▸ **TASK**
The full listing should be set down exactly as it reads.
- - -
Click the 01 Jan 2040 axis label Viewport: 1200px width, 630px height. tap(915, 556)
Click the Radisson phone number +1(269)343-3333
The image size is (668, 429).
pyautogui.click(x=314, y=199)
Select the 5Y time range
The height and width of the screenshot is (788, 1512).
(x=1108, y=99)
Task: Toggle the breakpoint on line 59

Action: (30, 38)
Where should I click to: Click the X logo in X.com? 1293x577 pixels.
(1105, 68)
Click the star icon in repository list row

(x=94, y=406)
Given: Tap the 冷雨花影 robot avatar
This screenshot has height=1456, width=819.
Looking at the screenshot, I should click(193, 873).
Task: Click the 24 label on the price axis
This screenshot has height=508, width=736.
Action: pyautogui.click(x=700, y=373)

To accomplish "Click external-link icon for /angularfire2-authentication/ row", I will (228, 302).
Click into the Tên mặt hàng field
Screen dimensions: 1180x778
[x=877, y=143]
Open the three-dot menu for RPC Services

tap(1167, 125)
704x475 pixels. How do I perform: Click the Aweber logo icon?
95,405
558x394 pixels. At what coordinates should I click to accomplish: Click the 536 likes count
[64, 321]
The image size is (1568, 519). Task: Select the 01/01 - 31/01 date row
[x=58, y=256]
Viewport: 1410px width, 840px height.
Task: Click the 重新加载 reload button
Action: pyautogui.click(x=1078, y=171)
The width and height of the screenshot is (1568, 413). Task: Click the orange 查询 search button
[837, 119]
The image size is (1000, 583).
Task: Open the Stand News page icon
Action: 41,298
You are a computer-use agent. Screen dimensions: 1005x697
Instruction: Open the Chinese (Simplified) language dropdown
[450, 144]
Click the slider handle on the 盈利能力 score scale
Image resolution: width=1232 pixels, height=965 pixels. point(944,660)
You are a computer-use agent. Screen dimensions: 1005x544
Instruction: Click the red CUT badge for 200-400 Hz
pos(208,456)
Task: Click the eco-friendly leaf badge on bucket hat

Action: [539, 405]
- - -
▸ **OUTPUT FOR THIS EXERCISE**
Click the 01 Jan 2040 axis label Viewport: 1200px width, 630px height. tap(915, 556)
Click the Radisson phone number +1(269)343-3333
The image size is (668, 429).
pyautogui.click(x=314, y=199)
Select the 5Y time range
The height and width of the screenshot is (788, 1512).
(x=1108, y=99)
Task: Toggle the breakpoint on line 59

Action: (30, 38)
Where should I click to: Click the X logo in X.com? 1293x577 pixels.
(1105, 68)
Click the star icon in repository list row

(x=94, y=406)
Given: Tap the 冷雨花影 robot avatar
This screenshot has height=1456, width=819.
Looking at the screenshot, I should click(193, 873).
Task: Click the 24 label on the price axis
This screenshot has height=508, width=736.
Action: pyautogui.click(x=700, y=373)

To accomplish "Click external-link icon for /angularfire2-authentication/ row", I will (228, 302).
Click into the Tên mặt hàng field
Screen dimensions: 1180x778
[x=877, y=143]
Open the three-dot menu for RPC Services

tap(1167, 125)
704x475 pixels. How do I perform: Click the Aweber logo icon?
95,405
558x394 pixels. At what coordinates should I click to accomplish: Click the 536 likes count
[64, 321]
The image size is (1568, 519). Task: Select the 01/01 - 31/01 date row
[x=58, y=256]
Viewport: 1410px width, 840px height.
Task: Click the 重新加载 reload button
Action: pyautogui.click(x=1078, y=171)
The width and height of the screenshot is (1568, 413). Task: Click the orange 查询 search button
[837, 119]
The image size is (1000, 583).
Task: Open the Stand News page icon
Action: 41,298
You are a computer-use agent. Screen dimensions: 1005x697
Instruction: Open the Chinese (Simplified) language dropdown
[450, 144]
Click the slider handle on the 盈利能力 score scale
Image resolution: width=1232 pixels, height=965 pixels. point(944,660)
You are a computer-use agent. Screen dimensions: 1005x544
Instruction: Click the red CUT badge for 200-400 Hz
pos(208,456)
Task: Click the eco-friendly leaf badge on bucket hat

Action: [539, 405]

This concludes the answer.